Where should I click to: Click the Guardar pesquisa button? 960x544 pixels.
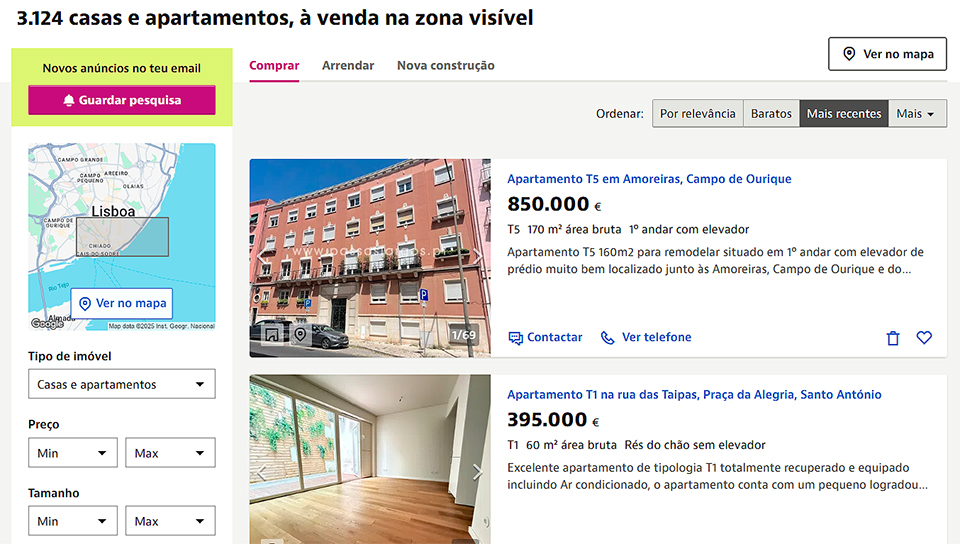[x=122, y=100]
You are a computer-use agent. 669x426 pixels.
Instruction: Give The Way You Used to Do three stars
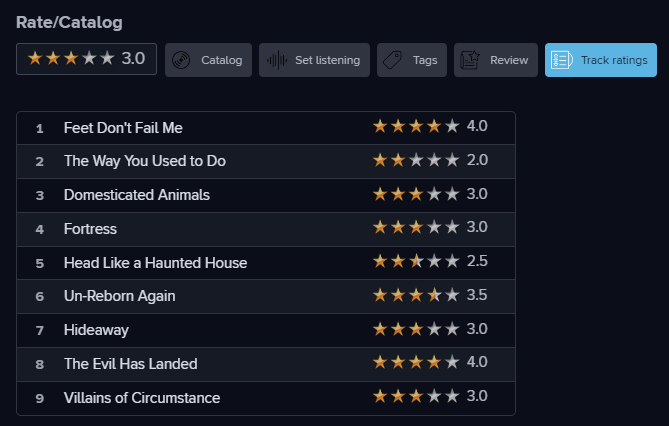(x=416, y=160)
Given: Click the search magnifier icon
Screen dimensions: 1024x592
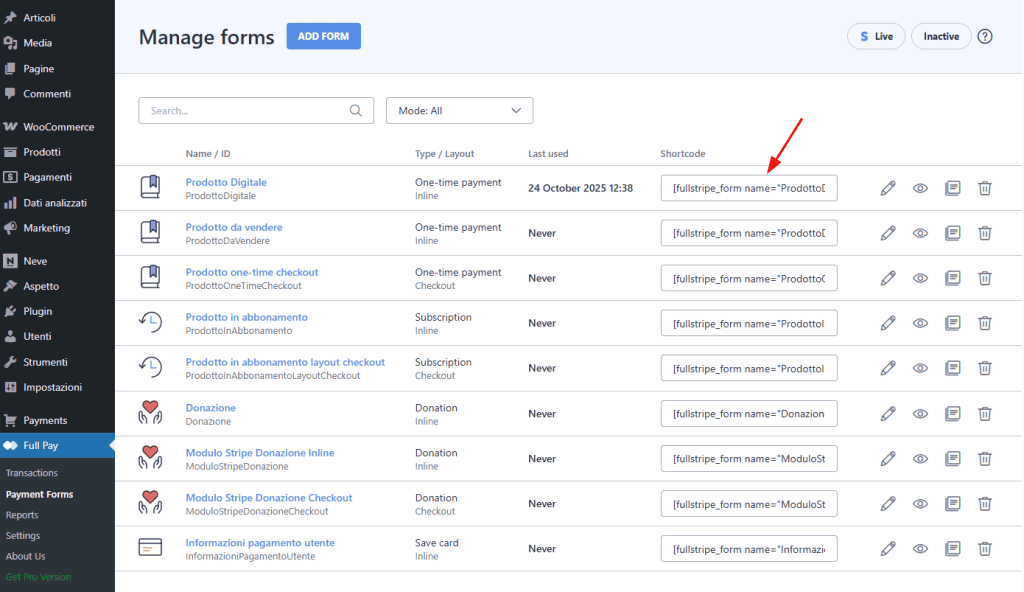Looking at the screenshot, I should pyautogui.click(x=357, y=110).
● ● ● ●
• [REQUEST]: Copy all the records above word for word, but leave out the pictures.

• [FINAL RESULT]:
Where should I click to: Click the Guardar pesquisa button? 960x544 pixels.
[x=122, y=100]
You are a computer-use agent. 669x426 pixels.
Instruction: Give The Way You Used to Do three stars
(x=416, y=160)
Given: Click the search magnifier icon
Screen dimensions: 1024x592
Looking at the screenshot, I should pyautogui.click(x=357, y=110).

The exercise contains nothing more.